Follow that horse and rider now, the man might be a cousin of mine. We're all related around here. For a thousand years these valleys have had a secret which no-one else has shared. Follow that rider and he'll lead you to it. This is the home of fox and badger, bee-orchids, skylarks and the rare blue butterfly. It was also once the home of a million sheep. And still under the ground, below the beech roots, through the limestone rocks bubbles the force that first gave power to these valleys.
Water and wool built the fame of this place. And the wealth of it. Water and wool working together, build our gold-stone villages, and setup the churches that have stood for a thousand years, (and) the bells that have rung in a thousand Christmas'.
Our secret does not change, our life, like the water, follows it's ancient course and sleepy death comes in it's own good time.
The children scamper to a new tune, the old ones curl up under the mellow stones, and the grass is cut when it is ready. But the springs of the future run onward through the children, lively and unabated.
One thing only has dissapeared, the sheep. These are the ghosts, the ghosts of the past. Relics of the great flocks that once ran upon these hills. Now the wool comes in bales from the docks in Bristol, from the pastures of Australia, Spain and middle-Europe.
But our secret remains, it lies hidden behind the screen of leaves and brambles. Deep in the brains and hands of the children who inherit these valleys. That secret is skill. Watch these waters now, and they'll take you to it.
Lush, placid and overgrown. The old stream slumbers among it's banks. You might be alone in some distant backwater, drifting with time. But pause for a moment, and listen.
That beating pulse is the heart of an industry, home of the cloth mills. Pride of the Stroud valleys.
This then is the secret of the green Stroud valleys, and this is it's fame. The lustrous cloth of the west of England, fine full and ever lasting. Woven in the valley mills among the swans and the sound of water. We've learnt here as nowhere else the art of finishing cloth, of giving it that rich, felted, heavily milled texture that sets a bloom upon it as fine, luxurious and permanent as an English lawn. But this cloth is unlike any produced anywhere else, it is the product of native magic, a result of the friendly situation of the hills that began it, and of the human skill that has slowly perfected it through the inherited traditions of fifty generations. Once the red-coats of Wellington's armies and the blue jackets of the fighting men of the sea, today these same blues and scarlets and greens are the rainbow cloths of peace. Styled for the elegant suits of women, the top coats of city men and the gay jackets of farmers.
From these hills came the wool. From their springs, the water that scoured the wool and gave power to the looms
And from the soils and roots and vegetations, came the first pungent dyes that gave the cloths their early glory. And no matter what else has changed, still in these steep western valleys that look out of the Silver Seven, the native skill remains.

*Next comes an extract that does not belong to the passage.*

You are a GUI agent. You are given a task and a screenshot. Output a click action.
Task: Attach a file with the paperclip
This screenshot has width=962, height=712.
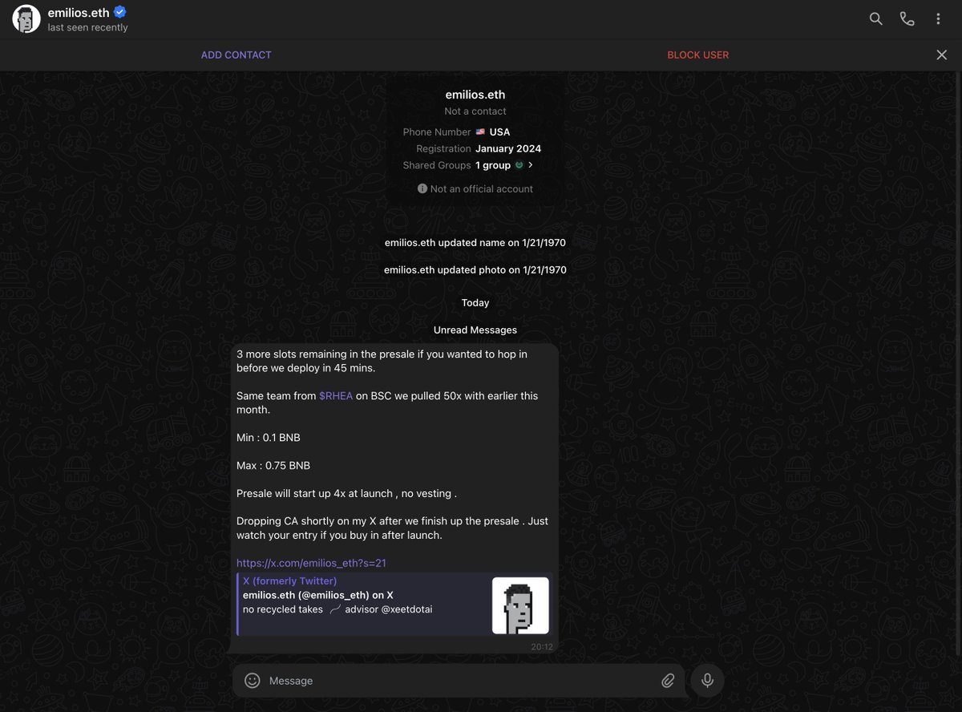(x=668, y=680)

Among the healthy farms and the golden limestone villages the workers live as they've always done, and their family names: Dyer, Weaver, Booker(??), Fuller(?). They show the heritage of their crafts. This is the west of England. Birthplace of the valley weavers, tough countrymen that make some of the toughest cloths in the world. Cloths of such excellence and strength as to long outlast the life of a man. But our local skill handed down among the families of the valleys, is even more outlasting.
(Inaudible) Deep rooted in the hills and (as) continuous as the flow of water.